A world unseen within the Himalayas, forged by the imagination of James Hilton in Lost Horizon (272 pages). This novel follows a band of foreigners who venture forth into a Himalayan monastery that seems immune to the disease of old age. Numerous residents are mentioned to be over one-hundred years also, specifically a young girl, who has retained her aesthetic beauty for over a decade. Longevity, beautiful vegetation, friendliness of the people all create the picturesque monastery of Shangri-La. In the midst of worldly conflicts back when the book was published in 1933, Shangri-La is the ultimate safe haven from worldly affairs. Lost Horizon focuses on four characters journey through the monastery. Their thoughts upon the monastery, past-life, and decisions to stay or return to the familiar world are all put to the test in Lost Horizon.

 

Fellow utopian readers will find solace in the mythical realm of Shangri-La. It offers a perspective into what the clarity of mind really is: a world high above the clouds, free from mortal quarrels and anxieties. Beauty exists in many forms in this monastery: longevity of youth, freedom from global conflicts, and the picturesque scenery.
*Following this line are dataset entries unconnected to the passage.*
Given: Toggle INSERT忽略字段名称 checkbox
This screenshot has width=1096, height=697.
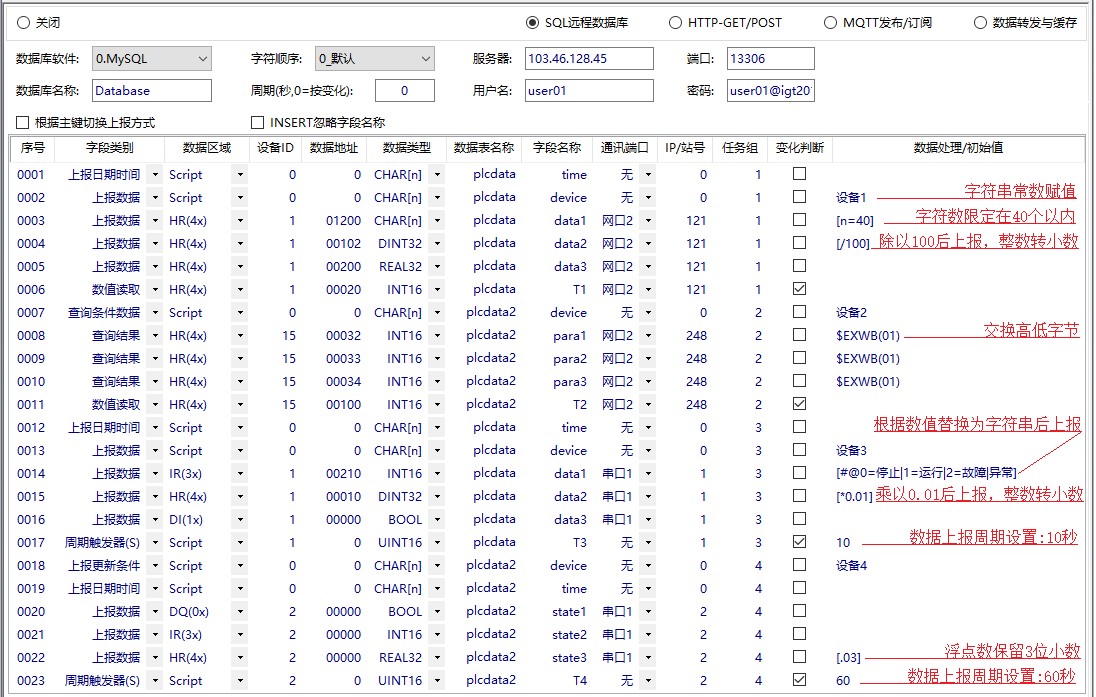Looking at the screenshot, I should click(259, 123).
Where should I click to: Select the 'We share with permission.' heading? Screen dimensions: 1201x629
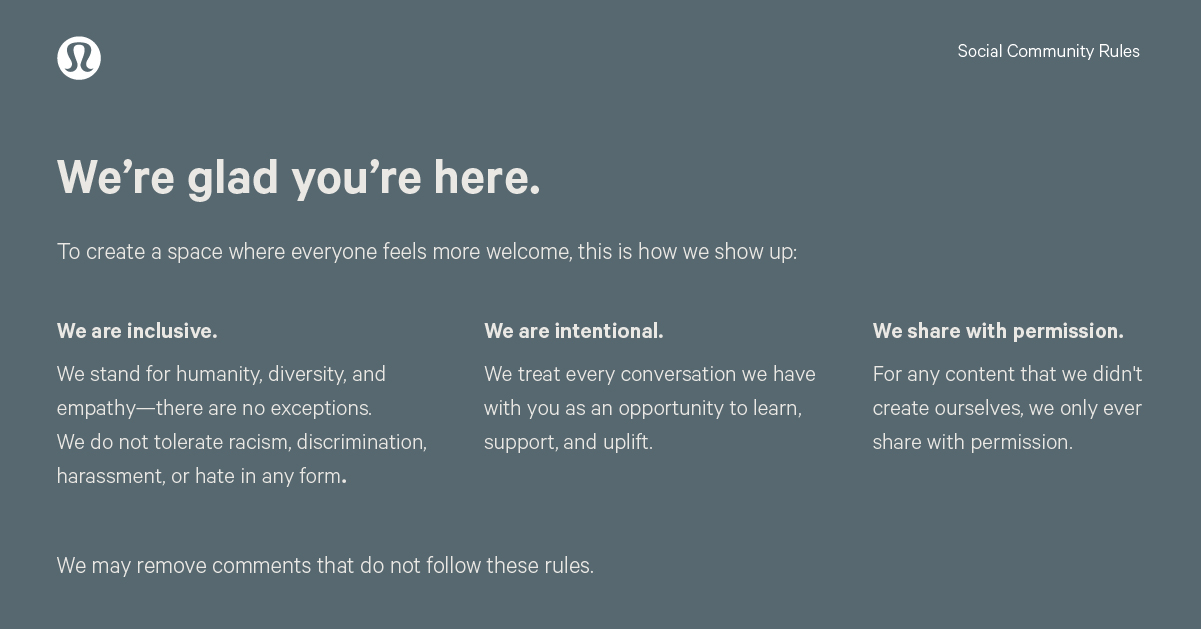pyautogui.click(x=997, y=331)
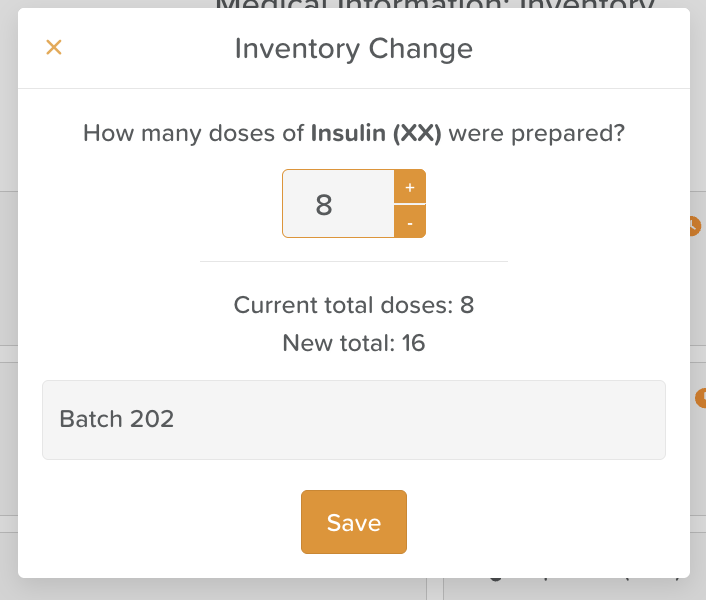Select the bold "Insulin (XX)" medication name
The image size is (706, 600).
(x=376, y=133)
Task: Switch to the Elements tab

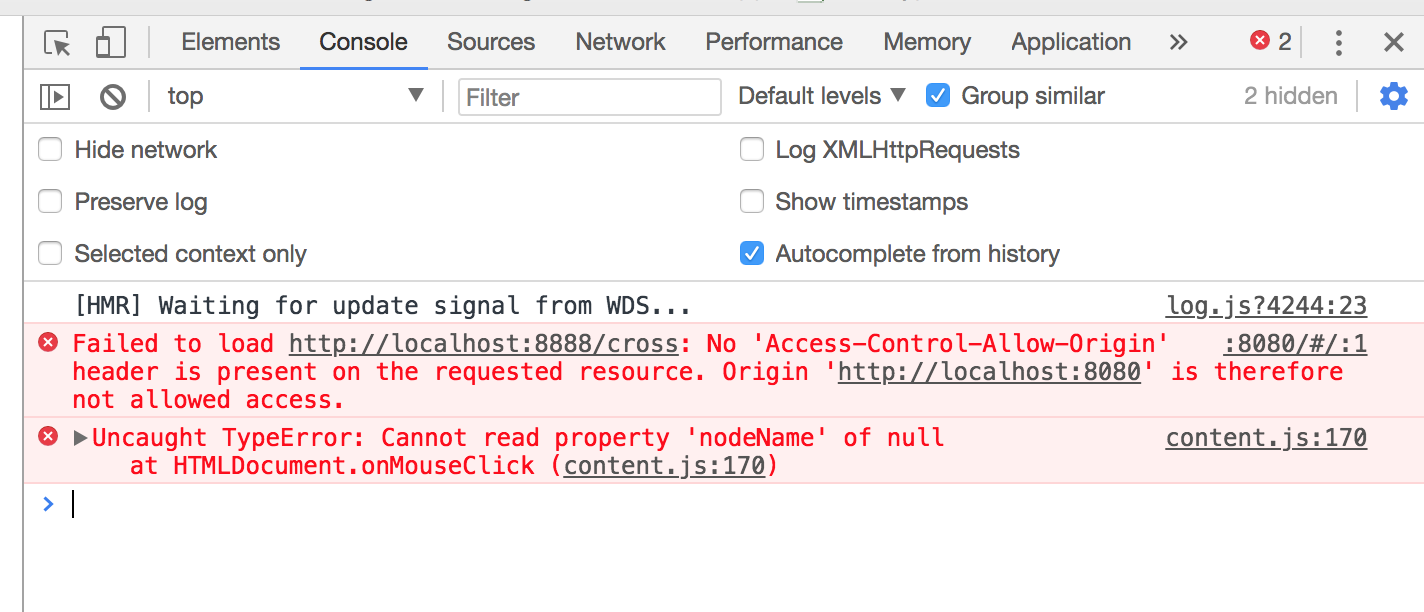Action: point(230,42)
Each of the four foreigners introduced into the monastery represent a handful of any random candidates: a petty crook, a man convinced to stay in the monastery, a reserved elderly woman, and a man trying to escape back home.

 

James Hilton’s novel influenced the mythical realm of Shangri-La in Far Cry 4, and the city of Zhongdian was officially renamed to Shangri-La in 2001 after being influenced by Hilton’s novel. In the novel there are several incidents where some of the foreigners attempt to escape, but their attempts are often futile, for this monastery is high within the Himalayas and supplies from the outside world are dropped off rarely every other month. Discover the fate of the foreigners and the depth of imagination that Hilton delves into in order to captivate a place that is liberated from human suffering.